I watched literally two minutes more of the video and answered my own question. We're just using a different rulebook where what matters is that the isomorphism holds. Otherwise (0+2Z)*(2+3Z) would also be (0+6Z) when we need it to be (2+6Z), and the entire thing just wouldn't work.
Every 60 Fibonacci numbers a pattern of final numbers will repeat. Every 12 Lucas numbers too. And every 20 numbers in the sequence that includes the pair (2,2). Every 4 numbers in the sequence that includes (2,6). Every 3 numbers in the sequence that includes (5,0). Every 1 number in that which includes (0,0). 60 + 12 + 20 + 4 + 3 + 1 = 100, which is the number of possible pairs to be made from the digits 0 through 9 in the decimal system.
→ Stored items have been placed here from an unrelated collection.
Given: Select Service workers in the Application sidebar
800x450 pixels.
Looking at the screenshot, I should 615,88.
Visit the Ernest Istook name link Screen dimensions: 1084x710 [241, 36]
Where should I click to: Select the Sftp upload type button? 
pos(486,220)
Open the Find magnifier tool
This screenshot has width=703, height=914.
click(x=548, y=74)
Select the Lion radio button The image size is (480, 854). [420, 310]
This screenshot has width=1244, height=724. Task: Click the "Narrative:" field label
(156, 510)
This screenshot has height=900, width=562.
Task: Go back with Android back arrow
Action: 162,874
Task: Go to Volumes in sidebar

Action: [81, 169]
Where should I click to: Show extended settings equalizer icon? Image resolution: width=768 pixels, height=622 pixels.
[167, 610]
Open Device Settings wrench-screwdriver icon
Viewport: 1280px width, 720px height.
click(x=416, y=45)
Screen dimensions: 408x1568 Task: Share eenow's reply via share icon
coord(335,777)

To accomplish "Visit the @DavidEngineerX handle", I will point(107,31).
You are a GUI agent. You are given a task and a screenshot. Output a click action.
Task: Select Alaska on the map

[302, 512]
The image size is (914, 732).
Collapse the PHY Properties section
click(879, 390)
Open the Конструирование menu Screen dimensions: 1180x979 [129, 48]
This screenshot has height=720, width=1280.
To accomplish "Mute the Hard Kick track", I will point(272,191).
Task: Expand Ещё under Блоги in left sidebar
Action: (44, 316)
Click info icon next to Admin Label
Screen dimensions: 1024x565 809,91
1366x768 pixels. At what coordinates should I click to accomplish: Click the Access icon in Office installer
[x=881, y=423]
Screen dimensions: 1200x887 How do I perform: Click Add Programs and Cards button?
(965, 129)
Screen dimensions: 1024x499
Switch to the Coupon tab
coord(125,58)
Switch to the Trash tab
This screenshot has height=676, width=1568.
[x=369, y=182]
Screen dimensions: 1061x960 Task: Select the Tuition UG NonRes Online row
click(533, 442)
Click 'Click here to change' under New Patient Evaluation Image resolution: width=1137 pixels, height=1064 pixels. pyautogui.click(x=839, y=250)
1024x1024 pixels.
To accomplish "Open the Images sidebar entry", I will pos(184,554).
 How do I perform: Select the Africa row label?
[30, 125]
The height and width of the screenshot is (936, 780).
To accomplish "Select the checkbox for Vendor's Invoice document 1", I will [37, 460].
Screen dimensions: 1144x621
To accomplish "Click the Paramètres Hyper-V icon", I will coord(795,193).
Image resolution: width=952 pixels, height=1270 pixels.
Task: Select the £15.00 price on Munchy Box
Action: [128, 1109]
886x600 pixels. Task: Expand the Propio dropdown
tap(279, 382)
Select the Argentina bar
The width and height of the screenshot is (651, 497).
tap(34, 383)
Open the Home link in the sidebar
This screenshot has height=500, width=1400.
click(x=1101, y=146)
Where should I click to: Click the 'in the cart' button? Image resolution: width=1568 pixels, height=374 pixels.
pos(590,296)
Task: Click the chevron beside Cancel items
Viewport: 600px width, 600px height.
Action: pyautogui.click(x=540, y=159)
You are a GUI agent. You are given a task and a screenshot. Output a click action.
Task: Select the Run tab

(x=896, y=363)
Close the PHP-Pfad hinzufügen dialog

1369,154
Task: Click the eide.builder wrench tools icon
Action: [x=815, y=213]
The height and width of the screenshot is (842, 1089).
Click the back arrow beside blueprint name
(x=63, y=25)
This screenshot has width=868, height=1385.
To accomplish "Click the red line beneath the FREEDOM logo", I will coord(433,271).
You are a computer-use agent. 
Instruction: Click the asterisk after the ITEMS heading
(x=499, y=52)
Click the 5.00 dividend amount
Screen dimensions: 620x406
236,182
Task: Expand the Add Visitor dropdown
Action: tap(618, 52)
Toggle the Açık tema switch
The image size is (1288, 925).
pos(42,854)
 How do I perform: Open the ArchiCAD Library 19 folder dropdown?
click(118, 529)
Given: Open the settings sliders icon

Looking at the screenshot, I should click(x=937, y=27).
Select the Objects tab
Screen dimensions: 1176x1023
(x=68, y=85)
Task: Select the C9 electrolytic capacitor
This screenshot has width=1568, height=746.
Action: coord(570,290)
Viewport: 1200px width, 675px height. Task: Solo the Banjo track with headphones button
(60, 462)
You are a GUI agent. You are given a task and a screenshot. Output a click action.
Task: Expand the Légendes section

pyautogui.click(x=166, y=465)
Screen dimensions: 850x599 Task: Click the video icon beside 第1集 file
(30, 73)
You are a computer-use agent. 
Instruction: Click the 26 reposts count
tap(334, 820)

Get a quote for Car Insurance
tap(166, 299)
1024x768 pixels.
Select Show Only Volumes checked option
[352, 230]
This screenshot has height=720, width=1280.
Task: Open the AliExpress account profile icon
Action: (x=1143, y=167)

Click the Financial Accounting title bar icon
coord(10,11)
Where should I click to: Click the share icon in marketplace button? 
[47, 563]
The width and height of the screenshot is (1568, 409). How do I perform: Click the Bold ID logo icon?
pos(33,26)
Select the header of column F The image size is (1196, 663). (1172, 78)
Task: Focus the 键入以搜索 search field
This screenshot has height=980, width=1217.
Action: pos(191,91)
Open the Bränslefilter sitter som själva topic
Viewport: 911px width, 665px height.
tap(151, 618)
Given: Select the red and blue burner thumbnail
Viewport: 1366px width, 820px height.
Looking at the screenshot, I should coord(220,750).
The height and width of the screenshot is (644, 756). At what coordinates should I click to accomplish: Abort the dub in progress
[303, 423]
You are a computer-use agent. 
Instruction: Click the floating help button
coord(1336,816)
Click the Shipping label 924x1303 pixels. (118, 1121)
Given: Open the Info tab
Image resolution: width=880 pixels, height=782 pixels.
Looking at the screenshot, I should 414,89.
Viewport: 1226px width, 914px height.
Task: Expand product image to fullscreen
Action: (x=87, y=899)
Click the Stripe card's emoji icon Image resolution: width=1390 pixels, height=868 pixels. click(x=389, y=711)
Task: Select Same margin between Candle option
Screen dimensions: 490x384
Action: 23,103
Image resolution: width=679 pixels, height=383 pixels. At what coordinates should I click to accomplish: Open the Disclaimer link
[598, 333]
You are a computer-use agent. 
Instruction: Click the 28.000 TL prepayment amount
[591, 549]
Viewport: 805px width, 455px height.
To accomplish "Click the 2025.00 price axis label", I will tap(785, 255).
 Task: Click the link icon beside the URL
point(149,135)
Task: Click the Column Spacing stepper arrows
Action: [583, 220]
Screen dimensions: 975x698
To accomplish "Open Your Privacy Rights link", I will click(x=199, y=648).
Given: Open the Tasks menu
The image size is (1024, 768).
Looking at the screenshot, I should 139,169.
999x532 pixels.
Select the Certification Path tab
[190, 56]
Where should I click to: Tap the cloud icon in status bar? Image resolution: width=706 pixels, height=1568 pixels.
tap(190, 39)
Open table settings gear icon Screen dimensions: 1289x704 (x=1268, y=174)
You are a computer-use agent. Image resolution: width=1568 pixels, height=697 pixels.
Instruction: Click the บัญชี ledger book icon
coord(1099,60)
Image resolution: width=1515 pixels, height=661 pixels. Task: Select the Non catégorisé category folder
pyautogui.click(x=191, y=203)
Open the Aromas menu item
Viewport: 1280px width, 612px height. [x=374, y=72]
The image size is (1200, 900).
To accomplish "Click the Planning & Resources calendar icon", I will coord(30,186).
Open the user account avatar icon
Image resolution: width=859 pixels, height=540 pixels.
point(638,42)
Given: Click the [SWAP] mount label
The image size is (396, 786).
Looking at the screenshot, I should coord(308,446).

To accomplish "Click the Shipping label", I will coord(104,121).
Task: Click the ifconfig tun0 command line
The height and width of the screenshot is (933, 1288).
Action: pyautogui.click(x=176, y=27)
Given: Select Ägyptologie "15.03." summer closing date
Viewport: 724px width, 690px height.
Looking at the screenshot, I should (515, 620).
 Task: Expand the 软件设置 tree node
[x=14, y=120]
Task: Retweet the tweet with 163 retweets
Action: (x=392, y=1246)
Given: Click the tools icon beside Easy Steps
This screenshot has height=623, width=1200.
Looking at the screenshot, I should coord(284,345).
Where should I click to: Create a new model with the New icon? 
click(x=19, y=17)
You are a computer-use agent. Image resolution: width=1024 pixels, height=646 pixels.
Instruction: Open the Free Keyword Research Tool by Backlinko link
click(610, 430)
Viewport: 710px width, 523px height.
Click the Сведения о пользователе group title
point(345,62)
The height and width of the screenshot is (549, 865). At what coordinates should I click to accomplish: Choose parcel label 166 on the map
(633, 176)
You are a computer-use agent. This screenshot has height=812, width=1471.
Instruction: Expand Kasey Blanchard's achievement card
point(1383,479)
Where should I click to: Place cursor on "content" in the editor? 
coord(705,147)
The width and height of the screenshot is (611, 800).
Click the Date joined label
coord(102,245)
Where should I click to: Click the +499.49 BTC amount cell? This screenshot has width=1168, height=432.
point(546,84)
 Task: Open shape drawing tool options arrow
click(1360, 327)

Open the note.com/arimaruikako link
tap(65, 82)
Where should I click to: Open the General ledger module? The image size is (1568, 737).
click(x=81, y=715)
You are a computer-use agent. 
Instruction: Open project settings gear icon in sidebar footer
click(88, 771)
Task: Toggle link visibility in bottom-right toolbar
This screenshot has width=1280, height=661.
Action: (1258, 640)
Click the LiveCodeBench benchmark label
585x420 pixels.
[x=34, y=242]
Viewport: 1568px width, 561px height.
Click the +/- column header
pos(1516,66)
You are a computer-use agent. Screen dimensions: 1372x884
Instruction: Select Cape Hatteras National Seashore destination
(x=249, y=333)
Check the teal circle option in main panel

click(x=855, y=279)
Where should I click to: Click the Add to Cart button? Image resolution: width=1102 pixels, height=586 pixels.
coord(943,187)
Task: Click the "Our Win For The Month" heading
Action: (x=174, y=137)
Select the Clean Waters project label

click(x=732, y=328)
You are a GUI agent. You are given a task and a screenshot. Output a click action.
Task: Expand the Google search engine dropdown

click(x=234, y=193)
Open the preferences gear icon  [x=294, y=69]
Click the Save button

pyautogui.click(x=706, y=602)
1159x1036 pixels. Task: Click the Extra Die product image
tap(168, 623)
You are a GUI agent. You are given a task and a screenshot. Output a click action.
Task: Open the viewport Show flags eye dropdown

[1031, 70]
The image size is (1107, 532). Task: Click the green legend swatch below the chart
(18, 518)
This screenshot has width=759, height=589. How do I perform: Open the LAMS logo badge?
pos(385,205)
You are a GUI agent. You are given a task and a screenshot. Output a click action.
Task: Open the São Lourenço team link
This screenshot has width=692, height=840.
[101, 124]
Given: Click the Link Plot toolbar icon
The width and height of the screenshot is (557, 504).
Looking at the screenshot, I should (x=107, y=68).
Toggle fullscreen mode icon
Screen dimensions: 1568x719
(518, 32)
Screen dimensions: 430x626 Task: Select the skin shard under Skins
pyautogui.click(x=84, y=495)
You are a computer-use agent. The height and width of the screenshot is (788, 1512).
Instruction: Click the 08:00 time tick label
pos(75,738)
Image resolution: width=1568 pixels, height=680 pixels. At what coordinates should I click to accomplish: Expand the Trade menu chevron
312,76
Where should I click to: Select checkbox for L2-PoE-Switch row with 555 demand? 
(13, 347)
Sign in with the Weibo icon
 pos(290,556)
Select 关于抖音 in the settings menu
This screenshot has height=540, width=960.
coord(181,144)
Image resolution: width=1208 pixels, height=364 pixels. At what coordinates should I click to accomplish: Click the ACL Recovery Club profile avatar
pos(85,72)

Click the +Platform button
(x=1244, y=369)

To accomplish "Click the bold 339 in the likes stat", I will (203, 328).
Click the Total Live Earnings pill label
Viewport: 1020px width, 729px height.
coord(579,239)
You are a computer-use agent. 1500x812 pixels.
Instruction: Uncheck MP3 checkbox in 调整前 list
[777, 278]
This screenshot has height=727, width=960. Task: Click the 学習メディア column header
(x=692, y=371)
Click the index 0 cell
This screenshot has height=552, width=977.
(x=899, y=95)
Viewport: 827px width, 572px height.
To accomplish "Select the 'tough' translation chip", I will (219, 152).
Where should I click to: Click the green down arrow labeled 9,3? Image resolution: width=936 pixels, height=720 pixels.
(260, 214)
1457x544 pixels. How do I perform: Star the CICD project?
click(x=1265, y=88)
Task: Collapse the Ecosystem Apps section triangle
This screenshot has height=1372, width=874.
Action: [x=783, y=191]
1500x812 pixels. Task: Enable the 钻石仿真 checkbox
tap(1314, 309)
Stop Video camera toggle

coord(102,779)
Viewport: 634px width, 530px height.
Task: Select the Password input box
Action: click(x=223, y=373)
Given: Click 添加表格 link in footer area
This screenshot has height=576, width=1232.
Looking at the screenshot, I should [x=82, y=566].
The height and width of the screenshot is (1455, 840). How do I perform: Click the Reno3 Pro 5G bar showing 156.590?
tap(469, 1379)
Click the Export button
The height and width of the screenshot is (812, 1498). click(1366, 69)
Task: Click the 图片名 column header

@@jocabulous OK I'll try and spell it out. If you begin your sequence with 0, 1, and go on 1, 2, 3, 5, etc then at the 61st and 62nd numbers you'll find that the final digits of the numbers you get start being 0, 1, 1, 2, 3, 5 etc again. The same will happen with the 121st and 122nd numbers. The final digits will begin to repeat the same pattern every 60 numbers in the Fibonacci sequence. That's what the presenter points out at the beginning of the vid. However 0,1 aren't the only two numbers you can start with. There's also a sequence, known as the Lucas sequence, which begins 2,1 and continues 3, 4, 7, 11, 18, 29, 47, 76, 123, 199, 322, 521, etc. As you can see the final digit sequence starts repeating much earlier, every 12 numbers in fact. What about other possible starting pairs of numbers? Well, if we try 3, 1 and start adding to get 4, 5, 9, etc we'll eventually get to numbers ending 0, 1, 1, 2, 3, 5 etc. This means that we've really just been doing the Fibonacci sequence again, not a separate sequence like the Lucas. The same applies to 4, 1 and 5, 1 and indeed to all sequences containing possible pairs of digits in the decimal system of counting, which amount to 100, except for those containing 2,1 (which we've already talked about); 2, 2; 2, 6; 5,0; 0,0. which have cycles of 12, 20, 4, 3, and 1 respectively. (If you start 0, 0 then the final digit starts repeating immediately which means the cycle is just 1.) If you add all these together along with the Fibonacci cycle of 60, you get 100. This means we've accounted for all the possible digit pairs in the decimal base, 00, 01, ....99. I hope that's a bit clearer, and of course please check. This is something I figured out myself, and I may have made a blooper.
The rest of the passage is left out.